2, egg yolk broccoli porridge. Ingredients: 50 grams of japonica rice, 50 grams of broccoli, one egg yolk and about 800 ml of water. Practice: Cook the eggs, take out the yolk and crush them. Wash the rice, put it in a casserole and add water to cook it into porridge. Add the egg yolk, finally add the broccoli, and add a little salt until it boils.
3. Broccoli preserved egg soup. Ingredients: broccoli, carrots, 2 preserved eggs, ginger and garlic, a box of thick soup. Practice: Wash broccoli, cut it into small pieces, put it in salt water for 45 seconds, and drain it. Shelled preserved eggs, mashed or diced, and shredded carrots. Heat an appropriate amount of hot oil, stir-fry ginger until golden brown, add about 3 bowls of clear water, and then add thick soup treasure, salt, sugar and cooking wine to make thick soup. Add preserved eggs and carrots and boil over high heat. Finally, add broccoli until it boils.

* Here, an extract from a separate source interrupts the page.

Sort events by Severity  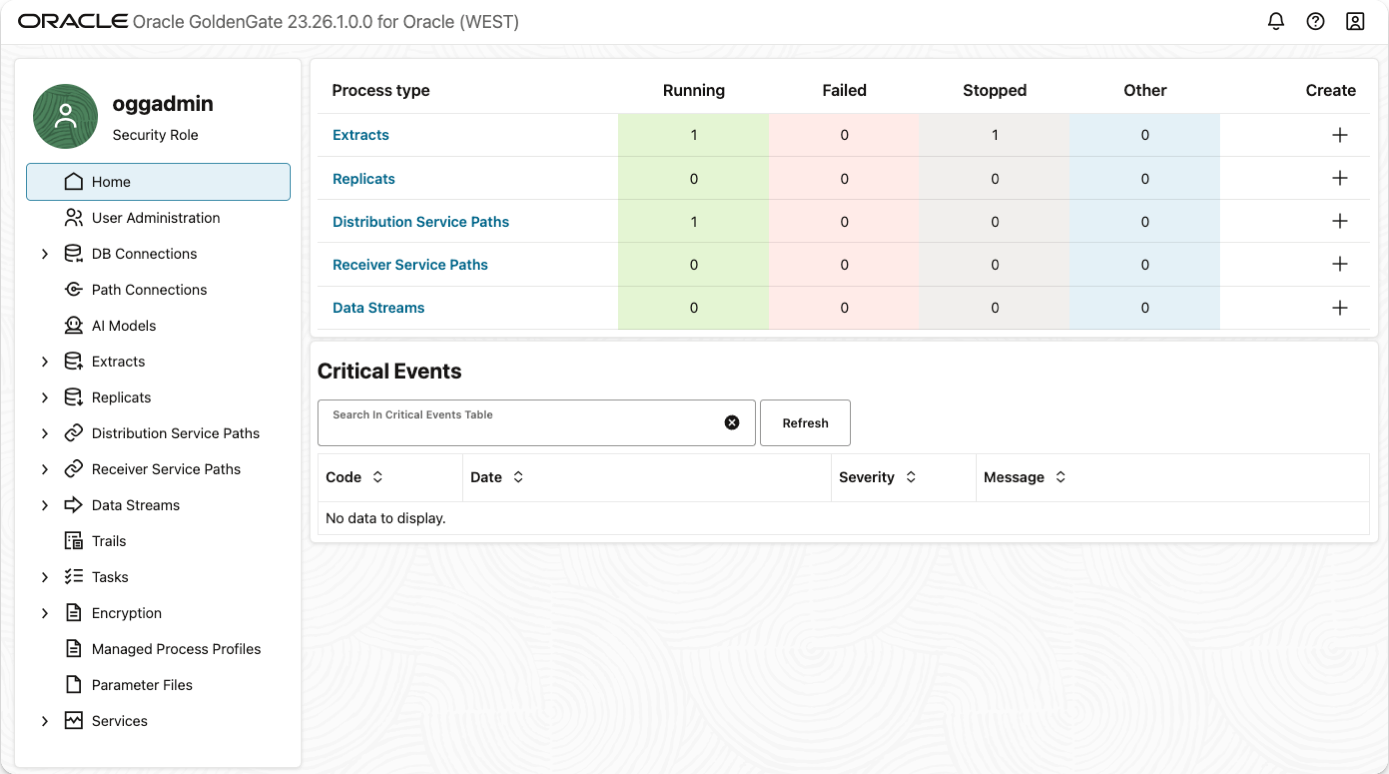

4. Stir-fry broccoli. Ingredients: broccoli 1 piece, half a bowl of corn kernels, and a short piece of carrots. Practice: cut broccoli into small flowers and carrots into pieces. Put broccoli in salt water, cook it, take it out and drain it for later use. Heat oil in a pot, add corn kernels and carrots, and stir until the color changes. Put the cooked vegetables on the plate, and the broccoli can be placed on the side for decoration.
5. Broccoli mushrooms. Ingredients: broccoli, fresh mushrooms, white mushrooms. Practice: Wash broccoli and cut it into pieces for later use. Soak mushrooms in hot water until soft, then wash and drain. Blanch broccoli and mushrooms in boiling water, and then remove them for later use. Heat oil in a pan, add mushrooms and broccoli, season properly and serve.
6. Stir-fry broccoli. Ingredients: broccoli and garlic. Practice: Wash broccoli and cut into pieces. Pour oil in a hot pan, add broccoli, season properly and stir-fry until cooked.